I look at this as a “Kiss of
Death” when I come across it. It is especially powerful when other indices
and the general market is moving up, but one stock or etf is
‘breaking down.’
The last few days we have written
about China and the accusation that they manipulate their
currency for an advantage in trade. We have also hinted at the problems facing
China.
When a country artificially
maintains a low exchange rate, the money just piles up in
government coffers. If spent outside the country, the result will
force the currency into balance with other currencies.
China has stimulated their
economy during the last year by building roads, train routes,
and malls to suppress unemployment. This spending was in excess of demand and
there is sentiment building that China may be creating a bubble
that will pop. One of the nemisises mentioned is in REAL
ESTATE.
China has stimulated demand with
full employment, and housing prices have
increased.
ETFs give us a way to check
investor sentiment. This morning I checked the FXI
etf.
This is the China 25 index
etf.

In late February 2008 the 50 day
moving average crossed below the 200 day moving average, then
moved back above in May of 2009. What happened earlier this month?

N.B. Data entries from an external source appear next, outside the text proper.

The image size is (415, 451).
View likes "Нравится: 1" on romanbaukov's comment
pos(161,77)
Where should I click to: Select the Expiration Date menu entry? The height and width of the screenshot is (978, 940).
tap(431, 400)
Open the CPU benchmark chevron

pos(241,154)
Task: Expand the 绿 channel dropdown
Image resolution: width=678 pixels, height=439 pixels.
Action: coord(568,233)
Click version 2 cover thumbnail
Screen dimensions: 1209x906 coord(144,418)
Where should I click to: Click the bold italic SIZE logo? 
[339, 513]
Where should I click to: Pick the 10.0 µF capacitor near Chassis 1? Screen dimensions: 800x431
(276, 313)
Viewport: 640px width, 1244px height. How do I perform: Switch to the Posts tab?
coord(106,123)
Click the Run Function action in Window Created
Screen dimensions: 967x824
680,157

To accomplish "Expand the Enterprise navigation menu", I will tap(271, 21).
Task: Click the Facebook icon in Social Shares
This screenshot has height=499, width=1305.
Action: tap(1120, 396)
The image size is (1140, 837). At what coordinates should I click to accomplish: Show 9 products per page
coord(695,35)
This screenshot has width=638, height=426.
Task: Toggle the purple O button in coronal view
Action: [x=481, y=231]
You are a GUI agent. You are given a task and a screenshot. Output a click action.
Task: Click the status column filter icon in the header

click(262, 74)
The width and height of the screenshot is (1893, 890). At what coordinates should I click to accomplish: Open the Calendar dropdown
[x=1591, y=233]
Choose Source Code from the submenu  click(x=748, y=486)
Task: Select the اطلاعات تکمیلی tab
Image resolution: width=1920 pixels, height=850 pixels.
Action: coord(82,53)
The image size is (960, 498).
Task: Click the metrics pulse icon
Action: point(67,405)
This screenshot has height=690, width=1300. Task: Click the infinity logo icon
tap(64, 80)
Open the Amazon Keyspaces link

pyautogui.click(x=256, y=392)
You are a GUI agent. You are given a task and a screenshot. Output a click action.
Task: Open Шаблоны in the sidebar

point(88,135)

The 50 day moving average moved
below the 200, again…a Death Cross. Also, look at the
MACD, it is breaking over to move lower. It is hard to
see on this chart size, but the black line has broken below the
red line. It will pull it down like the reins on a
quarter horse.
The FXI is trading at $40 and
change today, support is at $37 from last
month.
If it busts through, you get a
ride to $31.50 Shorting stocks isn’t for everyone, but you
will find the movements faster going down than
up!
I don’t know that I will
recommend this in the SwingTrader, but will watch it for the
future.
If you want to know if/when we
enter it, you can subscribe here. You may also want to look at any Chinese
stocks you own, as they may get sucked down with the Chinese
market.
The market is off today on news
of Fitch downgrading Portugal's debt. The market
is eerily following some of my thoughts
yesterday.
Oil and gold are off, the dollar
is stronger, but interest rates are
up.
Lest I be misunderstood, I
believe the value of the dollar has been destroyed by
actions taken over the last year and a
half.
The President still has two
and half years to push us closer to Utopia, and
bankruptcy. The bankruptcy is certain at this
point, and I don’t see the political desire to stop
spending. The contrarian trade we talked about
yesterday was only a TRADE, not an
investment.
If the dollar gets stronger, it
will be fleeting. But trades are made on short term
considerations. Investments are made on long term
trends.
If yesterday’s ideas prove
correct there is money to be made selling gold
now.
If the long term thesis of dollar
destruction is correct, then there is money to be made buying
gold, oil, and other commodities when they get cheaper in a few
weeks or months. The timing is important as bond vigilantes,
traders and investors adapt to
information.
It may take some
time.
Good trading…and
investing.
To the
mailbag:
“I usually agree with your analysis, not this one. You, I'm
sure, know why. If you believe in gold/oil connection, you have
equally made the case that oil is
undervalued.
However, that is not the case. The government printing
presses will drive up the price of all commodities simply
because they are denominated in dollars. Historically
gold is the haven in uncertain times.”
---subscriber E.K.
John’s response: I
agree with you, the dollars destruction is
sealed. But, I
think there is a chance this trade might
develop. Watch
for money flows to U.S. Treasuries. Remember, I called it
contrarian; the gold/oil inflation trade is very
crowded.
Sometimes it pays to look at the market from a different
angle.
The information presented in this
newsletter is based on generally available news releases,
corporate filings, current events, interviews and the editor’s
opinions.
It may contain errors and you
should not make investment decisions based solely on what you
believe you have read here. Do
your own research, it is your money. If
you lose it, it is your responsibility, not ours or your
grandmothers!
The editor may or may not have a
position in any securities discussed. The
editor may have held a position in a security earlier, or in
the future.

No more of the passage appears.